A comprehensive page the VA has put together to address the PACT Act, and what it means to Veterans and their survivors as well as filing.
What is the PACT Act?
- Expands and extends eligibility for VA health care for Veterans with toxic exposures and Veterans of the Vietnam, Gulf War, and post-9/11 eras
- Adds more than 20 new presumptive conditions for burn pits and other toxic exposures
- Adds more presumptive-exposure locations for Agent Orange and radiation
- Requires VA to provide a toxic exposure screening to every Veteran enrolled in VA health care
- Helps us improve research, staff education, and treatment related to toxic exposures
If you’re a Veteran or survivor, you can file claims now to apply for PACT Act-related benefits.
What if you submitted a claim for service connection and a disability award and it was previously denied? Resubmit. ASAP. How do you do that? It’s called a Supplemental Claim and you can locate it at this link: https://www.vba.va.gov/pubs/forms/VBA-20-0995-ARE.pdf
Info on Supplemental Claims and submission instructions are found on the 20-0995 form and again, at www.va.gov/PACT.
Registration with the VA
I didn’t realize until reviewing that the VA covered things that TRICARE for Life and Medicare A & B didn’t cover such as hearing aids.
River Rats Medical Page (available to non-members)
The Wild Weasel Society is a member in good standing (through Quack Bear) of the River Rats Medical Issues (AMIC) board and we have supported their efforts in conducting a RRVA-wide Pilot Cancer Survey in Fall 2019.
Constitutional Link to the cancer study bill in Congress – H.R.7524 – 117th Congress (2021-2022): ACES Act | Congress.gov | Library of Congress
Article on the Cancer Bill – Aviator Cancer Bill Would Push VA to Study Toxins Air Crews Faced, Assess Links to Cancers – Defense One
Conducting the first-ever online survey of the matter of musculo-skeletal injuries to aircrews of high-G military fighter/attack aircraft.

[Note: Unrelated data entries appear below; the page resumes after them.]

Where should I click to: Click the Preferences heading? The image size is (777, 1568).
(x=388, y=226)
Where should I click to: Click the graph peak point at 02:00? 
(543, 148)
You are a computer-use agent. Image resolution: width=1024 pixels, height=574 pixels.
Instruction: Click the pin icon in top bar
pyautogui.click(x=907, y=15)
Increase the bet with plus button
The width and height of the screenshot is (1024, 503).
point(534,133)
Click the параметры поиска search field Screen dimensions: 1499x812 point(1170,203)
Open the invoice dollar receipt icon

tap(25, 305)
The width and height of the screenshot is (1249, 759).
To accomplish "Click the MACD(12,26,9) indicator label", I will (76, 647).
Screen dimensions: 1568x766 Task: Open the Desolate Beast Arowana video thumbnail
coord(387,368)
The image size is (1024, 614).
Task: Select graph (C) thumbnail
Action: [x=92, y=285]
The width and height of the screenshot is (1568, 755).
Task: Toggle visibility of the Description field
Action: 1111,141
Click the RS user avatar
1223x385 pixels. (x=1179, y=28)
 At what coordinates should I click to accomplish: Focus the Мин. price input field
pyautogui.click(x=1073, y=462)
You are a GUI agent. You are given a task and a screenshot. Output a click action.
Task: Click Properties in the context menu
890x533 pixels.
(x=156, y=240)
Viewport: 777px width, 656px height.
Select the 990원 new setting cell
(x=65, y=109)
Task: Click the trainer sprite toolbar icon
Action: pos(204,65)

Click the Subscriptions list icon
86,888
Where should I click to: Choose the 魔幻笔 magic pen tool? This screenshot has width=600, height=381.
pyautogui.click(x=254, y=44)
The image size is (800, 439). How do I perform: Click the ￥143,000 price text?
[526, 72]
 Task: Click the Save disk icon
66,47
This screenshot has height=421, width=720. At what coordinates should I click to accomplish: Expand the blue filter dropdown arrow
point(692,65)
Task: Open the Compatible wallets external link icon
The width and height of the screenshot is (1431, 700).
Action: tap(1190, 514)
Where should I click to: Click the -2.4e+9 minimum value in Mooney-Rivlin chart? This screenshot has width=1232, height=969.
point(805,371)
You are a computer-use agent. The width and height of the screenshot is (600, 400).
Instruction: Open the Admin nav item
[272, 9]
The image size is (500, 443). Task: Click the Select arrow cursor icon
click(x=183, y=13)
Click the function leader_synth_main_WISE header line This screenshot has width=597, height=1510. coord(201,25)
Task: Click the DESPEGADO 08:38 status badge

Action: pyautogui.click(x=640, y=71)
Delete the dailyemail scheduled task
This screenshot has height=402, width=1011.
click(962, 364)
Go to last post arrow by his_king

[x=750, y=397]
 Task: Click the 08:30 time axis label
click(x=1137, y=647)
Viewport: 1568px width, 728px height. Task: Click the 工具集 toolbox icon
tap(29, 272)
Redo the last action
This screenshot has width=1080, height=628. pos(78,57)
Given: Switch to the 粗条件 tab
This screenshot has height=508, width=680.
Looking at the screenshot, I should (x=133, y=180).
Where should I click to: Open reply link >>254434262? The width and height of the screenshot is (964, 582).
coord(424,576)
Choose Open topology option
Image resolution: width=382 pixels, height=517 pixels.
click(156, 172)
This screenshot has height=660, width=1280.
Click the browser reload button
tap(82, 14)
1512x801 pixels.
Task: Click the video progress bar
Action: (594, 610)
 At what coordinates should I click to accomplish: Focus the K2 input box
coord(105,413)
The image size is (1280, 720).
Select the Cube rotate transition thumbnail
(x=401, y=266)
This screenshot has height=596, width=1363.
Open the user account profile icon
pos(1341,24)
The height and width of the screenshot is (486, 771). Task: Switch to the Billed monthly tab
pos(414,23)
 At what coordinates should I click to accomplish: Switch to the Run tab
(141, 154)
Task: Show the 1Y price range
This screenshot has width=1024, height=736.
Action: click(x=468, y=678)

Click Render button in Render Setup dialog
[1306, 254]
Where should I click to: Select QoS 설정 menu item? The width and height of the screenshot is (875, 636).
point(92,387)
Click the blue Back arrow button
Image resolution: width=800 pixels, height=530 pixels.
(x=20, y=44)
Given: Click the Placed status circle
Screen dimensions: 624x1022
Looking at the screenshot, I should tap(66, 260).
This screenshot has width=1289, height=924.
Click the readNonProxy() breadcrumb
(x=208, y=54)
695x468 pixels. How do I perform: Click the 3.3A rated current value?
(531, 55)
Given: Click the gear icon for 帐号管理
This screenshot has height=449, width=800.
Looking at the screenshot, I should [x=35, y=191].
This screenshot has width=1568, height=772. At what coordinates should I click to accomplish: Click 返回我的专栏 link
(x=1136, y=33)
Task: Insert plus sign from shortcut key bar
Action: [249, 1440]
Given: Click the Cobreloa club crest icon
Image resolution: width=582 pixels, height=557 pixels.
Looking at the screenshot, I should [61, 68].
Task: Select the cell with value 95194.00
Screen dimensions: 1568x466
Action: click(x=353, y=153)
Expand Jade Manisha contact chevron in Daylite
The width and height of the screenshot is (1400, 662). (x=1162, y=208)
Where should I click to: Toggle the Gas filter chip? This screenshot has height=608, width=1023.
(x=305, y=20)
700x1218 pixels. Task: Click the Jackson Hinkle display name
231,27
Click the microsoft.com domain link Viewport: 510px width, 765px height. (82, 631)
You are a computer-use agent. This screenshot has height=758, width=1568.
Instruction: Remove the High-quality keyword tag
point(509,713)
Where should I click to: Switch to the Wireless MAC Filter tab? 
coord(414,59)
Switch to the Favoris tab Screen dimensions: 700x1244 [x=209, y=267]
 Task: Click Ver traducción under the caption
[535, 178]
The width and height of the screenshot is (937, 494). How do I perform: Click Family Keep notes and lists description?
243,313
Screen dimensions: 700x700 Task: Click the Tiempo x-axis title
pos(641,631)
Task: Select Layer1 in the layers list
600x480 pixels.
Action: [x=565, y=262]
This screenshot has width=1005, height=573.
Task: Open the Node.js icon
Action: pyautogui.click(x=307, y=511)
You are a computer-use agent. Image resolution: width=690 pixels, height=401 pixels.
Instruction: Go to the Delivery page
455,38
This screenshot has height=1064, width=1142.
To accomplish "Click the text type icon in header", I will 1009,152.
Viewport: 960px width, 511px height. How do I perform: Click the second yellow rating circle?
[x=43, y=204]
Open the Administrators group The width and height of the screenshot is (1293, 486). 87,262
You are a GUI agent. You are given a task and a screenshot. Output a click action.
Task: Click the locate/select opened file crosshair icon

The RRVA AMIC coined the term, “High-G Repetitive Strain Injury (High-G RSI) for the basket of associated spinal injuries that are linked to years of high-G flying.
In 2022, the AMIC will report the results of its CY2021 High-G RSI Survey, debut its 5-year Cancers Campaign, continue to lead the public discussion of aviator cancers, advocate for RRVA aviator cancer proposals to federal lawmakers, and roll out the AMIC’s expanded online web presence at the RRVA homepage.